For its first 14 years as an independent state, Niger was run by a single-party
civilian regime under the presidency of Hamani Diori. In 1974, a combination
of devastating drought and accusations of rampant corruption resulted in
a military coup that overthrew the Diori regime. Col. Seyni Kountche and
a small group of military ruled the country until Kountche's death in 1987.
He was succeeded by his Chief of Staff, Col. Ali Saibou, who released political
prisoners, liberalized some of Niger's laws and policies, and promulgated
a new constitution. However, President Saibou's efforts to control political
reforms failed in the face of union and student demands to institute a
multi-party democratic system. The Saibou regime acquiesced to these demands
by the end of 1990. New political parties and civic associations sprang
up, and a national conference was convened in July 1991 to prepare the
way for the adoption of a new constitution and the holding of free and
fair elections. The debate was often contentious and accusatory, but under
the leadership of Prof. Andre Salifou, the conference developed consensus
on the modalities of a transition government. A transition government was
installed in November 1991 to manage the affairs of state until the institutions
of the Third Republic were put into place in April 1993. While the economy
deteriorated over the course of the transition, certain accomplishments
stand out, including the successful conduct of a constitutional referendum;
the adoption of key legislation such as the electoral and rural codes;
and the holding of several free, fair, and nonviolent nationwide elections.
Freedom of the press flourished with the appearance of several new independent
Rivalries within a ruling coalition elected in 1993 led to governmental
paralysis, which provided Col. Ibrahim Baré Maïnassara a rationale
to overthrow the Third Republic in January 1996. While leading a military
authority that ran the government (Conseil de Salut National) during a
6-month transition period, Bare enlisted specialists to draft a new constitution
for a Fourth Republic announced in May 1996. After dissolving the national
electoral committee, Bare organized and won a flawed election in July 1996.

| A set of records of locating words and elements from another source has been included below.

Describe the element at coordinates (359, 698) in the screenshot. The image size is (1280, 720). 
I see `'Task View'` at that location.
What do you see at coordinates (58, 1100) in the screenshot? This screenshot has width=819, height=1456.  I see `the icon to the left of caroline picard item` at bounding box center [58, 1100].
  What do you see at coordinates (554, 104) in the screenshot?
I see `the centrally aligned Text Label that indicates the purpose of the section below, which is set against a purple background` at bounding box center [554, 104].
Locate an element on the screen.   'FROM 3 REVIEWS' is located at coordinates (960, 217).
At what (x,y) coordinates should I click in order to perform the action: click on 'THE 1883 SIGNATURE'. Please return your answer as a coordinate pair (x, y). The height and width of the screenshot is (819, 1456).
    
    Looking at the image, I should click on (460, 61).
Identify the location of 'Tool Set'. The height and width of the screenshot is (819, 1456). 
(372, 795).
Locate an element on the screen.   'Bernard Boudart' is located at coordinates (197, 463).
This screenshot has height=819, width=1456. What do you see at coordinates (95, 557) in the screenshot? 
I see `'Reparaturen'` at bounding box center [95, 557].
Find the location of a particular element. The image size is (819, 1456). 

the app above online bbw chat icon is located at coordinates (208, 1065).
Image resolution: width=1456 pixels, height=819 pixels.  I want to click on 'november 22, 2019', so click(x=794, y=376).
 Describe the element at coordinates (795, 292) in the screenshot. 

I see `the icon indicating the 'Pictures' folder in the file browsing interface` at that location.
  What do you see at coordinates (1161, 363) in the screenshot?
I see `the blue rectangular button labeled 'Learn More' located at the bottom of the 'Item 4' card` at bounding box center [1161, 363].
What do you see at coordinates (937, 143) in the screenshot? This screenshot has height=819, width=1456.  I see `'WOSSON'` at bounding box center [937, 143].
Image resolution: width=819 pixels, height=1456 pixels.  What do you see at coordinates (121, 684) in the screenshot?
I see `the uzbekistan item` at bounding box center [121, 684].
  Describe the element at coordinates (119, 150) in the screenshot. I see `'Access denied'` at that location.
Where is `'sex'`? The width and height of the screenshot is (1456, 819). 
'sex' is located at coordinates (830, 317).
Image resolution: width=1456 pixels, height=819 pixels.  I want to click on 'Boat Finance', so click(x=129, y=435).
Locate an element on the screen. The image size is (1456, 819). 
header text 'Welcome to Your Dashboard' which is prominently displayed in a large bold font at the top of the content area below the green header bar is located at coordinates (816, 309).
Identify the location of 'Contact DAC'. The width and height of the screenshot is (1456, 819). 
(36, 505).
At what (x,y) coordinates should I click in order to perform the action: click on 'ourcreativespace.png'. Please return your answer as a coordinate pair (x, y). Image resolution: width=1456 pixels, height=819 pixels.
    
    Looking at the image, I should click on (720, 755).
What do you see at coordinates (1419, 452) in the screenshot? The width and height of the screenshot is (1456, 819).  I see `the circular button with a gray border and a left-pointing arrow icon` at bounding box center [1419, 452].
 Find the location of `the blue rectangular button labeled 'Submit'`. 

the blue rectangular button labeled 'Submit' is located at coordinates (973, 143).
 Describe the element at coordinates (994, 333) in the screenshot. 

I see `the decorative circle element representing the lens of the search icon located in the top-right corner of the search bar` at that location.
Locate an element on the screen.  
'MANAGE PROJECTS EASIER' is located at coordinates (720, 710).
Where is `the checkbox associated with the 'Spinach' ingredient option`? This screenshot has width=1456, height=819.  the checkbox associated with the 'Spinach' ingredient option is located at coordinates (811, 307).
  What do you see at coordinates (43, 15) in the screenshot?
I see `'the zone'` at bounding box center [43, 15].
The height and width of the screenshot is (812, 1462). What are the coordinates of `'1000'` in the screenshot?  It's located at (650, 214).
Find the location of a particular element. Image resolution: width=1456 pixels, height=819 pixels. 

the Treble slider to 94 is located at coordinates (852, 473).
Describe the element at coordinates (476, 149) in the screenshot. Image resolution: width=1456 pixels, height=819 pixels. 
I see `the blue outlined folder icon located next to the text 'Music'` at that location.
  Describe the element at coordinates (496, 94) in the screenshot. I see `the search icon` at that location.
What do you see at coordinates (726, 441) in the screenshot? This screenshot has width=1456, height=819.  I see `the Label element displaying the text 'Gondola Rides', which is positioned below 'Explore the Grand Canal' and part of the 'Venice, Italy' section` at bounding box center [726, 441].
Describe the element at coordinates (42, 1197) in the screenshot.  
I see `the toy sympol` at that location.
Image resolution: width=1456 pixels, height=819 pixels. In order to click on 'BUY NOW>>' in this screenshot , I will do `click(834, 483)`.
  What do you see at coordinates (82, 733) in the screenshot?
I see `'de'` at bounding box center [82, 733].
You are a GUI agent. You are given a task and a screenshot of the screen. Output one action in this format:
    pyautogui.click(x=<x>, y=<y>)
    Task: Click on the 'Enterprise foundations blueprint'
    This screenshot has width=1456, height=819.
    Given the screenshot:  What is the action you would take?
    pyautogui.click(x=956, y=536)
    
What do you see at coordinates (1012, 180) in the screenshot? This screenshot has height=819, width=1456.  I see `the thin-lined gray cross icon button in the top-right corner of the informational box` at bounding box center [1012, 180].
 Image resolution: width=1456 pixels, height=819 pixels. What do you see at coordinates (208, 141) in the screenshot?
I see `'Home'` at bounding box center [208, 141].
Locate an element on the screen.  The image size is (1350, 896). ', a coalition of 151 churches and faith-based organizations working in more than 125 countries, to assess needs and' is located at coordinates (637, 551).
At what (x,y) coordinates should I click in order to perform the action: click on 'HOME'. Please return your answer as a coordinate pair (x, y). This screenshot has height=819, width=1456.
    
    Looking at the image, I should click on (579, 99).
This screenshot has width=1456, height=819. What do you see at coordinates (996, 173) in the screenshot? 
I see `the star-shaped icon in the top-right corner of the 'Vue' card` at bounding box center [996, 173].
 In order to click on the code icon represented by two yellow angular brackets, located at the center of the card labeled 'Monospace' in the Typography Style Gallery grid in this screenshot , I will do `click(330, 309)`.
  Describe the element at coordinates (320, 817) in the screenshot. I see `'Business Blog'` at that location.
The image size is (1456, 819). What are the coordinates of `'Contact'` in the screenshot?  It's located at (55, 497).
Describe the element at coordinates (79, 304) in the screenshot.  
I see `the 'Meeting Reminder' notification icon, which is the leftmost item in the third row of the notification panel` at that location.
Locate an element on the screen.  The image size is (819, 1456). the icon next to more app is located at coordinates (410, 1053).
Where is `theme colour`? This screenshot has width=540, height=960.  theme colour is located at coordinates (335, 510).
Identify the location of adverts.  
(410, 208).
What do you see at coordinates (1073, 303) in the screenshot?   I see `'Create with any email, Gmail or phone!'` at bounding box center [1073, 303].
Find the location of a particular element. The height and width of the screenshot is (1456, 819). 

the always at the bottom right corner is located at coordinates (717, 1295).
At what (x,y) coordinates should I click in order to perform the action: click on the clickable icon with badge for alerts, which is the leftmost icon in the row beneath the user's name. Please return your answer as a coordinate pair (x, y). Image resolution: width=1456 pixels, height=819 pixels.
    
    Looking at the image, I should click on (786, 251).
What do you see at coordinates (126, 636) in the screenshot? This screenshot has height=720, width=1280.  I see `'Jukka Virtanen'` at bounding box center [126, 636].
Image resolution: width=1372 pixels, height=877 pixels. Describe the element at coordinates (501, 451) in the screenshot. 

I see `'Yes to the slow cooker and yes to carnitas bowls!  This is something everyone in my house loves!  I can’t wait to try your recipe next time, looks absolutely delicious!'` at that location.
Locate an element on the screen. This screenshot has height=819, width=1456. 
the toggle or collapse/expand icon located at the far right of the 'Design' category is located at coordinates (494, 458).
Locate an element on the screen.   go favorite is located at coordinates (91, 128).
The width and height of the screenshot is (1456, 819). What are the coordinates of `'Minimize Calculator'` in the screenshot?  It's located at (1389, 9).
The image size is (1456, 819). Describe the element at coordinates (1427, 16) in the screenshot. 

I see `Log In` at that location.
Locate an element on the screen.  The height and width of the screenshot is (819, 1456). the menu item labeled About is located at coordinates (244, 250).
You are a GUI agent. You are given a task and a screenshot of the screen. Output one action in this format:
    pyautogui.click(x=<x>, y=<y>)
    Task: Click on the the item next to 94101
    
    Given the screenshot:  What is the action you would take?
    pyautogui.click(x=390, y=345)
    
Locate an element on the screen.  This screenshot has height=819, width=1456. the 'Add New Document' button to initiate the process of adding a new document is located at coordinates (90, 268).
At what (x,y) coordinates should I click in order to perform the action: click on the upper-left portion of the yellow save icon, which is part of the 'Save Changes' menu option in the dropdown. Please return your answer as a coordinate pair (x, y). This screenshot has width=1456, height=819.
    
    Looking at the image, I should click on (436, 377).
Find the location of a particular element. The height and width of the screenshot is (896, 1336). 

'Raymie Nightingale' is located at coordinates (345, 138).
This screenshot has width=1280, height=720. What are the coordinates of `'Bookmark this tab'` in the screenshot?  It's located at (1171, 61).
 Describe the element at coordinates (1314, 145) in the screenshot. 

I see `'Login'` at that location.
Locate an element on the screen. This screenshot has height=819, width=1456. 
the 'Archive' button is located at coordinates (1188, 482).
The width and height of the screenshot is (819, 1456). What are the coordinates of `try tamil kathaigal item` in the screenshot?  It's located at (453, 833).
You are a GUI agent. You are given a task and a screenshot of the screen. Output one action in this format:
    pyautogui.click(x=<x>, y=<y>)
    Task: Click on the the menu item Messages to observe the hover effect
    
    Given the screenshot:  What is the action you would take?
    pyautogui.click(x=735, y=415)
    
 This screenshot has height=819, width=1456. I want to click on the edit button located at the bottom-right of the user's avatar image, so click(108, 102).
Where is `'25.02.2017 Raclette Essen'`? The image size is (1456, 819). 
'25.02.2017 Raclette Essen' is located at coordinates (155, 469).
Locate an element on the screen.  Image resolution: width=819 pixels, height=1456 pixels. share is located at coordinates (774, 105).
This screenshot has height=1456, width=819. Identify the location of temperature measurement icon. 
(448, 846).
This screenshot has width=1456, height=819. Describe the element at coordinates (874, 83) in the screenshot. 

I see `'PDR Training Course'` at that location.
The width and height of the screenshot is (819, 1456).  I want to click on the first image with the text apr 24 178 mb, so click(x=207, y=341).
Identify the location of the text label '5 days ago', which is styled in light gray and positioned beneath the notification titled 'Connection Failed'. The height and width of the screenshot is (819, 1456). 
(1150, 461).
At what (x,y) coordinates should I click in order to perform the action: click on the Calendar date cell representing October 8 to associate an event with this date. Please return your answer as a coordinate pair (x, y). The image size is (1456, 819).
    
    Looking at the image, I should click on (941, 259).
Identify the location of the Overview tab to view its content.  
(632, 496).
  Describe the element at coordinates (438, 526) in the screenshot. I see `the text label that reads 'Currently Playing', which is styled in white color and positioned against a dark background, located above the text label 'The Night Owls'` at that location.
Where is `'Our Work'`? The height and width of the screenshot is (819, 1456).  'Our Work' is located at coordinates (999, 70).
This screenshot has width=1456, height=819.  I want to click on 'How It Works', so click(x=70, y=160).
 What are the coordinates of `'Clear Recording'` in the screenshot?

When his efforts to justify his coup and subsequent questionable election
failed to convince donors to restore multilateral and bilateral economic
assistance, a desperate Bare ignored an international embargo against Libya
and sought Libyan funds to aid Niger's economy. In repeated violations
of basic civil liberties by the regime, opposition leaders were imprisoned;
journalists often arrested, beaten, and deported by an unofficial militia
composed of police and military; and independent media offices were looted
and burned with impunity.
In the culmination of an initiative started under the 1991 national
conference, however, the government signed peace accords in April 1995
with all Tuareg and Toubou groups that had been in rebellion since 1990,
claiming they lacked attention and resources from the central government.
The government agreed to absorb some former rebels into the military and,
with French assistance, help others return to a productive civilian life.
In April 1999, Bare was overthrown in a coup led by Maj. Daouda Mallam
Wanke, who established a transitional National Reconciliation Council to
oversee the drafting of a constitution for a Fifth Republic with a French
style semi-presidential system. In votes that international observers found
to be generally free and fair, the Nigerien electorate approved the new
constitution in July 1999 and held legislative and presidential elections
in October and November 1999. Heading a coalition of the National Movement
for a Developing Society (MNSD) and the Democratic and Social Convention
(CDS), Mamadou Tandja won the presidency.